I'm overthinking this aren't I? :} 
Why Not Just 
use binary? An unsigned int with a max val of 127 needs 7 bits. So you can store 4 o these in a 32bit float and still have 4 flags. 
 
of course... all you get is more flags. :P 
Sleepwalkr 
By golly, you're right - i can assign a hex code to a float in quakeC to make full use of all those bits right? I forgot i could do that... 
Hang On 
i'm a tard - i'm thinking of literals. Not sure how i'd manipulate the bits of a float in quakec programmatically. 
I Don't Know. 
You best ask Preach about such things. Necros, I thought Kinn was only encoding two values into a 32bit float. With binary encoding, you get four numbers plus four bits. 
 
i was just commenting on the flags in general.
no matter how many you have, they're still just bit flags.
you can't save monster positions or anything like that, which for me is the real draw of trying to save information. 
Ah, I Understand. 
 
Using Bit Flags 
Well, it's possible, and if you really wanted I could look around for the code because I know somebody else has done the legwork already (probably Frikac). But the basic idea is just to learn everything about how IEEE 754 floats use the 32 bits in a floating point number and then reverse engineer it bit by bit (no pun intended).

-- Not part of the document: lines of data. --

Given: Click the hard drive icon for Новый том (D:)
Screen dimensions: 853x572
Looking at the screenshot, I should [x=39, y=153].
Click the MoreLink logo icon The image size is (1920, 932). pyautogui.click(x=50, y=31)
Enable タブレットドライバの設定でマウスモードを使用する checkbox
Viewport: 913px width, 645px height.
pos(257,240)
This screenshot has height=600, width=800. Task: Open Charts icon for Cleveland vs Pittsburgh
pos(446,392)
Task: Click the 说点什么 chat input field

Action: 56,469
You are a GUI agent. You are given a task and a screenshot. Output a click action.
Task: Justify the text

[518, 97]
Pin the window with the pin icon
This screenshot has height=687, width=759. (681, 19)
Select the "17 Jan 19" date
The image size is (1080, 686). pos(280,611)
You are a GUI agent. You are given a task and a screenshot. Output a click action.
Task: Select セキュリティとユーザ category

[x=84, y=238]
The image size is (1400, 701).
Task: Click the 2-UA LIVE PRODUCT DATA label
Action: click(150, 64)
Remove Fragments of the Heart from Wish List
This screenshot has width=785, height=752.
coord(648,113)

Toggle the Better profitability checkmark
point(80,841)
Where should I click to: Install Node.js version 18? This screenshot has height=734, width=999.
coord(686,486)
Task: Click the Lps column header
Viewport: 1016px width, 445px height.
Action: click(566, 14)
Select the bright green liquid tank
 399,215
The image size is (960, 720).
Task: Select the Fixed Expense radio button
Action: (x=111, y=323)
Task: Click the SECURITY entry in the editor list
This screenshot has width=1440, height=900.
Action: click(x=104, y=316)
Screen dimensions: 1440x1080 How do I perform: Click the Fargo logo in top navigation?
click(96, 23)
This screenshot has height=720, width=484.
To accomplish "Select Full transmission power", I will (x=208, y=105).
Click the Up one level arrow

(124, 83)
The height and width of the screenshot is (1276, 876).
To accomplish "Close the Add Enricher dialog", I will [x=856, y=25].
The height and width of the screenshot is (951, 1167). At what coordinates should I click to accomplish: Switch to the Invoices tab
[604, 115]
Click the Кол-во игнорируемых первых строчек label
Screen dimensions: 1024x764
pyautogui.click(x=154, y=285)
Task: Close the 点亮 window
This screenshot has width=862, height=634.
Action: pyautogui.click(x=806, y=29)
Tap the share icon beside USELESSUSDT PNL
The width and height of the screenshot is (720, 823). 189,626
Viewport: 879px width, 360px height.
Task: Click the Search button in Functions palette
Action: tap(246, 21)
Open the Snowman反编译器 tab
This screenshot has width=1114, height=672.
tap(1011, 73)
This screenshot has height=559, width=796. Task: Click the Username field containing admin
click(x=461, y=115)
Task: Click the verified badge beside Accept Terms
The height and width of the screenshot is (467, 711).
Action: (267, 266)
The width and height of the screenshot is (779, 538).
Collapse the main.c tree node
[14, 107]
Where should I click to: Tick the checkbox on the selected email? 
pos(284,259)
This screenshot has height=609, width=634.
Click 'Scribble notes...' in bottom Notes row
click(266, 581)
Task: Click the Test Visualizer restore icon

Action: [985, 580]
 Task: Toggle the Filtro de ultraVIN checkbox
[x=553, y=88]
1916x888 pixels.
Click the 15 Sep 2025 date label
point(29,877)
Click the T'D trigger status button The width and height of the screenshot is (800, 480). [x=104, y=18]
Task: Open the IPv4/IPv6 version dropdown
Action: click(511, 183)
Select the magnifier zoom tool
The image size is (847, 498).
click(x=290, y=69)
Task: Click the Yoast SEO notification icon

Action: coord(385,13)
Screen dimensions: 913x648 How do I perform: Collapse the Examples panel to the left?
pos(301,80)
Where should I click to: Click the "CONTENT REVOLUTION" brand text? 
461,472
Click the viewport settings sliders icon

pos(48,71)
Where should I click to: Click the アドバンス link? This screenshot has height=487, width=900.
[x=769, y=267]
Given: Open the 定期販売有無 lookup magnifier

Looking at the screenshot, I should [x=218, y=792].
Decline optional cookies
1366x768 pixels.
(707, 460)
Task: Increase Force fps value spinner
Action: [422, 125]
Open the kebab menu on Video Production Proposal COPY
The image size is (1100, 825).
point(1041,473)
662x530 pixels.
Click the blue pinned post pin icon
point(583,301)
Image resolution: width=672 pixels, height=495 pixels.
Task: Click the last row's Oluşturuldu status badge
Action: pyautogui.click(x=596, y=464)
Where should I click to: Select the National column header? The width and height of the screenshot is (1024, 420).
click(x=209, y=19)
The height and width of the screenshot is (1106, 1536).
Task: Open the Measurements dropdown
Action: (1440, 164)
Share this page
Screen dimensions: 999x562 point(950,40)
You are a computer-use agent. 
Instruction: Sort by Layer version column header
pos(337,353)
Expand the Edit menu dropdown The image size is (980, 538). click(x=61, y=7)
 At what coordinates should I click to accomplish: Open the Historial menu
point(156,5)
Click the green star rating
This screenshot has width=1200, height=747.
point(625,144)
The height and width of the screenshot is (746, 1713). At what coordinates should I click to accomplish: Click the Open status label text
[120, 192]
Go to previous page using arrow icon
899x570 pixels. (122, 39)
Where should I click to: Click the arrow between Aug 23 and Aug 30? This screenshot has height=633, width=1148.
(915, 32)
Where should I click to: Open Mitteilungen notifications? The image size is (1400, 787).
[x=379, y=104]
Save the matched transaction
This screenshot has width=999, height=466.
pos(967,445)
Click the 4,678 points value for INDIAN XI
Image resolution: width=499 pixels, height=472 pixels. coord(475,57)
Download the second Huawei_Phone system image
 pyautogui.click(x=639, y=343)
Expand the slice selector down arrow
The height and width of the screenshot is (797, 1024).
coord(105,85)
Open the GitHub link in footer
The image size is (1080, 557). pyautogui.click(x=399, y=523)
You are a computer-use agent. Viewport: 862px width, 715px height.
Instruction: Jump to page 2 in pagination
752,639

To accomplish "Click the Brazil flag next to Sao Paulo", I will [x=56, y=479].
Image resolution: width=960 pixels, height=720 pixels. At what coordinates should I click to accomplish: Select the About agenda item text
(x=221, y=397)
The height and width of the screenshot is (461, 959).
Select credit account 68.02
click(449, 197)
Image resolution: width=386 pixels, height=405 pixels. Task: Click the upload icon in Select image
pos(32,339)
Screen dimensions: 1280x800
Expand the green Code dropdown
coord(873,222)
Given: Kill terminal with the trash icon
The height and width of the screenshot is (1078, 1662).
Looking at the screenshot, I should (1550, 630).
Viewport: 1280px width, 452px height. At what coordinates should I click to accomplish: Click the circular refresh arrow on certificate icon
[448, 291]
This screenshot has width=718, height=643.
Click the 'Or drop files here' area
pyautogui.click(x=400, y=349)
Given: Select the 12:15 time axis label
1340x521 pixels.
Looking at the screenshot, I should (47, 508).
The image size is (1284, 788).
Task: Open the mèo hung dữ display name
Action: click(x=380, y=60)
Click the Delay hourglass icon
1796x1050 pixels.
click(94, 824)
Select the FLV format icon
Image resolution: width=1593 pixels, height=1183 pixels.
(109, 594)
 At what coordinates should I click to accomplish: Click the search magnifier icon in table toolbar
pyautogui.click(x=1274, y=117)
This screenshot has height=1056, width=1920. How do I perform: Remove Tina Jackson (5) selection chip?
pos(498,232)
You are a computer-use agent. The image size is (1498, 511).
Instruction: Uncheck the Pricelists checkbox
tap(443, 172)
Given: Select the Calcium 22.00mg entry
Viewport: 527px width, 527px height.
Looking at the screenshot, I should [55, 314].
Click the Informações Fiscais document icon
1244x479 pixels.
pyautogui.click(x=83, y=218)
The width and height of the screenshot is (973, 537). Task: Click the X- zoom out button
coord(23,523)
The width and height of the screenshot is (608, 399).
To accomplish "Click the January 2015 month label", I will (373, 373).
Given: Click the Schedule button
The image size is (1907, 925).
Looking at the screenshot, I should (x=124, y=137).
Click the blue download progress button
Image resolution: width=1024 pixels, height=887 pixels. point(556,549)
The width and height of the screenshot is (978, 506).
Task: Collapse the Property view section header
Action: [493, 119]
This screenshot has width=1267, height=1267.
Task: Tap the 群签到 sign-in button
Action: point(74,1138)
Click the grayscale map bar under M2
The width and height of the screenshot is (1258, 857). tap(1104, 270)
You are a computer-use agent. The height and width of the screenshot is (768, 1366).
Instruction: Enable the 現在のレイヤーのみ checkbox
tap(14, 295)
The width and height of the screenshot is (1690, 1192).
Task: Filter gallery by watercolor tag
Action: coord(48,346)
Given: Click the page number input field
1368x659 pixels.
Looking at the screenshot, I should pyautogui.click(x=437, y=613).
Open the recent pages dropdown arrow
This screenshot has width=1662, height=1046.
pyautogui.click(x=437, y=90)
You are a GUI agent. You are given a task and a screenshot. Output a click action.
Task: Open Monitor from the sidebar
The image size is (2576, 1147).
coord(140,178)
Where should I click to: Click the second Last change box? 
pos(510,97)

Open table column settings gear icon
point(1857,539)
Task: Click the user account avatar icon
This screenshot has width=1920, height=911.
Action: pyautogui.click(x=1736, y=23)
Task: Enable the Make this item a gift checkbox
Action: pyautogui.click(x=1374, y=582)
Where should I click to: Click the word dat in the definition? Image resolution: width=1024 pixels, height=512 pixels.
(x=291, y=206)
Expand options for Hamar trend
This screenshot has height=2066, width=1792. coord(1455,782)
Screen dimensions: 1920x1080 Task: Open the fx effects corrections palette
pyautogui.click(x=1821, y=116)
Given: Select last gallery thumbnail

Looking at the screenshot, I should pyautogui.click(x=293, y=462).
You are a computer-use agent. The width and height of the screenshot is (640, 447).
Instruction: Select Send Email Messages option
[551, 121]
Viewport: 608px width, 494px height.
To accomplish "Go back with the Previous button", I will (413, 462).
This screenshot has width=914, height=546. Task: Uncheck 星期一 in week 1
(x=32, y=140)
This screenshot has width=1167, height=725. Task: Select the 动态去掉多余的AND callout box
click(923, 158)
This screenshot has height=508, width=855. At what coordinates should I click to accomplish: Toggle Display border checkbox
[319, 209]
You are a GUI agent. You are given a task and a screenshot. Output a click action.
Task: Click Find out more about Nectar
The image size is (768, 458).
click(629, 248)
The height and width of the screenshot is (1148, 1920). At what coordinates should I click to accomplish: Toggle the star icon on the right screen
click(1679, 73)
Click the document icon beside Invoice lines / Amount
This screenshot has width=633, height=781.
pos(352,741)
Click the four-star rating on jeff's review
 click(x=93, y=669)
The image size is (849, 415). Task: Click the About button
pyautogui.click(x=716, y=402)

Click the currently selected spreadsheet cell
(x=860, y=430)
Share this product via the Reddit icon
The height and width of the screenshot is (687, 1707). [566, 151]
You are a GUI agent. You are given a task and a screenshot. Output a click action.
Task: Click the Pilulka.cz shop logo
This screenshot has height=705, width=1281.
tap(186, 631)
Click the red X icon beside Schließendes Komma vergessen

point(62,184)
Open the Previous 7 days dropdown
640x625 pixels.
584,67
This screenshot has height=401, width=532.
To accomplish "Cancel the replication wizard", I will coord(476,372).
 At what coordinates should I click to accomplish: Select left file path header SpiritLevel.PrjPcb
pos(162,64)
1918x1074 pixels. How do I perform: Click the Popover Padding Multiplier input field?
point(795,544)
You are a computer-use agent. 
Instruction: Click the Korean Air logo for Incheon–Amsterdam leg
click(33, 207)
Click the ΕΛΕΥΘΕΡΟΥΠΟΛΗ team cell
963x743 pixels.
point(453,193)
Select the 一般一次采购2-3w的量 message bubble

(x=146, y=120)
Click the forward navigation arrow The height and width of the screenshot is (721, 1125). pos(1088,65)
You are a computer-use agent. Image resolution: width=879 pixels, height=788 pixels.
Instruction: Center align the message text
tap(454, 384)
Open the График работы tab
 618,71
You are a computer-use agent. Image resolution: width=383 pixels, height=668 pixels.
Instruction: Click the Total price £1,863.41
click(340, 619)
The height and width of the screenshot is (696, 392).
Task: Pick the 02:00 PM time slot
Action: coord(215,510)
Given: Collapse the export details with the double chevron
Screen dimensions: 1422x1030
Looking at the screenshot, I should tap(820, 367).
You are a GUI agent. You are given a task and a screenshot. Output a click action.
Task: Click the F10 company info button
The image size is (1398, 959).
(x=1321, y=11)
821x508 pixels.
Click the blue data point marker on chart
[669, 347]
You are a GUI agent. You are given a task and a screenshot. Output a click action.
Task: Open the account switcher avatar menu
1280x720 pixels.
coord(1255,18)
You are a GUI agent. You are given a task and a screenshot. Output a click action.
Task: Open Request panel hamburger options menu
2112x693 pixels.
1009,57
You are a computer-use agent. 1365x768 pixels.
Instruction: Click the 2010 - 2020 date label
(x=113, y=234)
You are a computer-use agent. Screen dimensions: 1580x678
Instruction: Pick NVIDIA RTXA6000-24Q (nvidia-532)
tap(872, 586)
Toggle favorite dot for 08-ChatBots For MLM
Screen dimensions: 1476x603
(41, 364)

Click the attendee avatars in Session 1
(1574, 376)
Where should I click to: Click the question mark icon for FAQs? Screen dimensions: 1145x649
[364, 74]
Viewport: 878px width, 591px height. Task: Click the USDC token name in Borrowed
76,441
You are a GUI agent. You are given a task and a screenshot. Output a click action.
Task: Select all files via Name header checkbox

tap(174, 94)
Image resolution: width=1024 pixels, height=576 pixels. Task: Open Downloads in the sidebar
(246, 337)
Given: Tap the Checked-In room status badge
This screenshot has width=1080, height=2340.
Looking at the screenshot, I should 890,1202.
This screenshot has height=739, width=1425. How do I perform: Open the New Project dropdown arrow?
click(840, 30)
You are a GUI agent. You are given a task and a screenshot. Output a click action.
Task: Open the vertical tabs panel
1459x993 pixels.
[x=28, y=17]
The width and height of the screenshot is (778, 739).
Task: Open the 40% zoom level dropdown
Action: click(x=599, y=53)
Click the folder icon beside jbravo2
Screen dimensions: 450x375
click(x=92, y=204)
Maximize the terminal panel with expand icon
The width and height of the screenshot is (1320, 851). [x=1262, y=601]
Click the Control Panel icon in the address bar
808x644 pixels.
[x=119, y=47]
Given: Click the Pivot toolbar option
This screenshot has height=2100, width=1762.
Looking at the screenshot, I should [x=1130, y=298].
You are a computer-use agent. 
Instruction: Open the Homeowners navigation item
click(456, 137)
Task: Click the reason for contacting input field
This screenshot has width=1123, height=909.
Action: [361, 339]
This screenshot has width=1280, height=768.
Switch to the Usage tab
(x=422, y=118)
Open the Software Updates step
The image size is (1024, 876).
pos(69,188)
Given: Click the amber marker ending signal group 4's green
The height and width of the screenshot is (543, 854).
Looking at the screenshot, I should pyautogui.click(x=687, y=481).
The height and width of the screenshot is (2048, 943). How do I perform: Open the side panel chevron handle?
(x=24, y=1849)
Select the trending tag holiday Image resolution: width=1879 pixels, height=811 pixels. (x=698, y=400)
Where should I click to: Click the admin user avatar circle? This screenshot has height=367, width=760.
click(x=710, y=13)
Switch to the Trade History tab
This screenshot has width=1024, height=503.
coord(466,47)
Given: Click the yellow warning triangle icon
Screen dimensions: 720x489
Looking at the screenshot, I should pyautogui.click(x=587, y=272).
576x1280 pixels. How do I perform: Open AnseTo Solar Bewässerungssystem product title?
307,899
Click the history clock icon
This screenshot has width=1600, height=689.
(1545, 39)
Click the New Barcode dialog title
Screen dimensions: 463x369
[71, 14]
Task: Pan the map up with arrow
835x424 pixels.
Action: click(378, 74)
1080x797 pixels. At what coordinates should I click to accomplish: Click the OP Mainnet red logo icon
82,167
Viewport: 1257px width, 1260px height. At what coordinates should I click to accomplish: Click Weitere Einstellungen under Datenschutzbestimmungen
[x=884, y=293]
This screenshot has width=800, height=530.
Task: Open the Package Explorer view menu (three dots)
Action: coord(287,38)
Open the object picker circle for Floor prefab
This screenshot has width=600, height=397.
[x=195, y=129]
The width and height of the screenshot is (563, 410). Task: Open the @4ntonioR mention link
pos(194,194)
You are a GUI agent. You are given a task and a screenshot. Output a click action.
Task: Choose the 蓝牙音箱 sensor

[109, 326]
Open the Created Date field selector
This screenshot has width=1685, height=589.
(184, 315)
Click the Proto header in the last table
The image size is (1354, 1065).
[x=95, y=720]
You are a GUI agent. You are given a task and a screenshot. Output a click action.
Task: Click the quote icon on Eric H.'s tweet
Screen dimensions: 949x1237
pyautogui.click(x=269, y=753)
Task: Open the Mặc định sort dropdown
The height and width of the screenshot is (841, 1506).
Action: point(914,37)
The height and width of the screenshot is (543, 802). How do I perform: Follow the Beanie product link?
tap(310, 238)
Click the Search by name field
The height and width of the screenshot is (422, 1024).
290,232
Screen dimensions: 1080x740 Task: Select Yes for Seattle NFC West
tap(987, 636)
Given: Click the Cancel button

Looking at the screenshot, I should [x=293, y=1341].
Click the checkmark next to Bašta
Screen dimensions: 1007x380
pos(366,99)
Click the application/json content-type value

So you'd start by reading the sign of the number, which gets you one bit. Then you calculate the size of the exponent which gets you 7 bits*. Using the size of the exponent you can then multiply by an appropriate factor to get a integer stored in float form with 23 bits of value you can read off in the usual qc way.

*The exponent of a IEEE 754 float is actually an 8 bit signed char, but setting it to 128 indicated the special values like infinity and NaN. Consequently you can't encode or decode the mantissa of those floating numbers, so you have to limit yourself to 7 bits. This also luckily allows us to completely avoid the topic of subnormal numbers by sticking in the range 64 to -63. 
Ooh 
Well, it's possible, and if you really wanted I could look around for the code because I know somebody else has done the legwork already (probably Frikac).

Cheers, if it's easy for you to find I wouldn't mind taking a look at it, but I'm far from being at a point where I need it right now.

All I was thinking of doing was storing a load of level state flags that persists across the multiple levels of an episode, and I reckon I could do that easily with the couple of hundred flags I've already got access to via the unused parm variables without needing to compress the already used parms too much, if at all. 
Parms For Kinn 
Scrounged that code you wanted out of the Prydon Gate codebase, a mod written by Frikac, although some of the comments suggest LordHavok had a hand in writing this portion of it. So I take no credit for the code, and in fact have never tried to use it. Nonetheless it looks fairly well devised, the functions split the job into digestible chunks, and the comments describe the restrictions.

The extra nice bonus I failed to recall was that this bit of code is already being used for data storage in parms - I only remembered the decoding of floats. Have fun...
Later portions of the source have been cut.